元は東寺の末寺でしたが、中世には衰退して建仁寺の塔頭になっていましたが、今は建仁寺派の寺院として独立しています。この寺の所在地付近は、平安京の火葬地であった鳥辺野の入口にあたり、現世と他界の境にあたると考えられていたので、「六道の辻」と呼ばれていました。


閻魔堂には閻魔王と小野篁が祀られていました。小野篁は小野道風や小野小町の祖父とされますが、政務能力に優れ、漢詩にも和歌にも秀でていました。書も優れており、さすが三蹟・小野道風のおじいさんと言わざるを得ませんが、その一方で反骨精神を示すエピソードも多く、野狂とも称されています。この小野篁さん、昼間は朝廷で官吏を、夜間は冥府で閻魔大王の裁判の補佐をしていたという伝説があり、冥府に行くのに六道珍皇寺の井戸を使っていたとか。

実際、近年六道珍皇寺旧境内から井戸が発見されており、六道珍皇寺ではこの井戸を「黄泉がえりの井戸」と呼称しています。秋の特別公開・寺宝展が開かれていると、有料ですがいろいろ見られたんですが、ちょうど開催されていない時に来てしまい、無料だった反面みるべきものはありませんでした。

そのそばにはある六波羅蜜寺。踊り念仏で知られる空也が天暦5(951)年に創建した西光寺が元になっており、977年に六波羅蜜寺に改称されました。名称は仏教の教義「六波羅蜜(大乗仏教で説く悟りの彼岸に至るための6つの修行徳目)」という語に由来しますが、この地を古来「六原」と称したことに由来するとも考えられています。六道珍皇寺のすぐそばで、あっちは「六道の辻」ということで、この辺りやたら「六」に縁があるような。

この辺りには平清盛ら平氏一門の屋敷があって清盛は六波羅殿と呼ばれました。

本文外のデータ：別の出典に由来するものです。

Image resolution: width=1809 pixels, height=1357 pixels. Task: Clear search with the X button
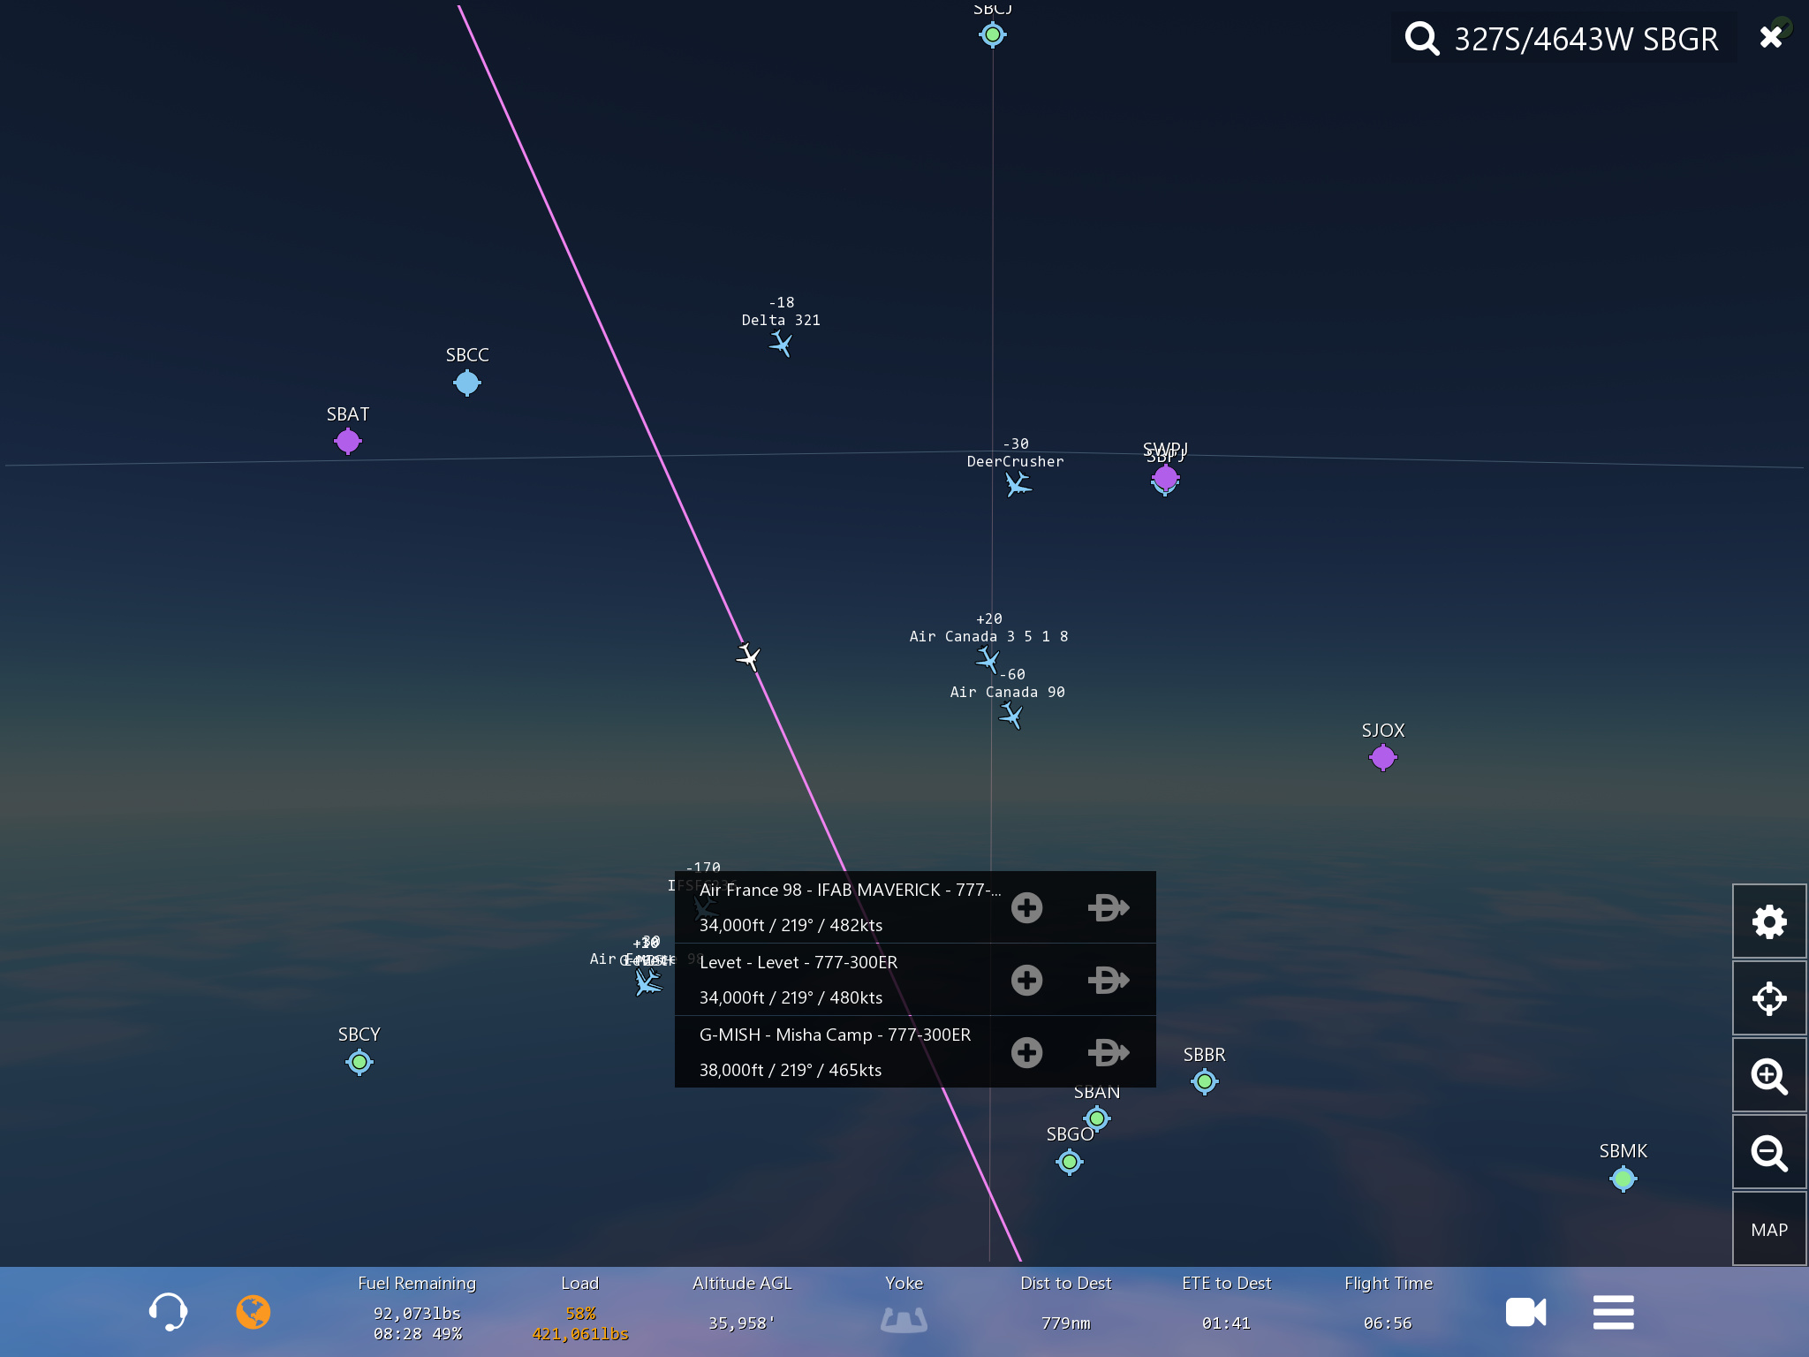[x=1770, y=37]
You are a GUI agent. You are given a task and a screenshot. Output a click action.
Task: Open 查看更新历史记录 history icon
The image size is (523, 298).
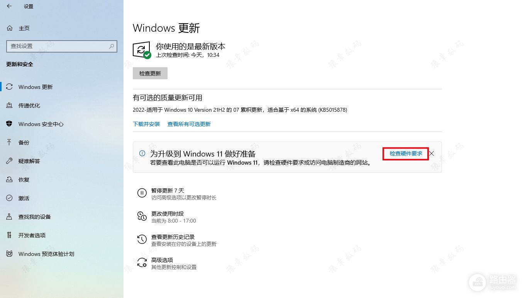[x=142, y=239]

またその後鎌倉幕府が朝廷監視のために設置した六波羅探題もこの辺りにあったということで、源平両氏に縁があるんですね。六波羅蜜寺も敷地は狭いのですが、それにそぐわぬ本堂の大きさを持っています。江戸時代までは大伽藍を連ねていましたが、明治維新の廃仏毀釈を受けて大幅に寺域を縮小したのだそうです。

口から6体の阿弥陀仏の小像を吐き出している有名な空也上人の立像など、重要文化財になっている仏像類は本堂裏手の有料の宝物殿に展示されています。もちろん見に行きました。薬師如来座像と四天王立像のほか、伝・運慶坐像、伝・湛慶坐像などもありました。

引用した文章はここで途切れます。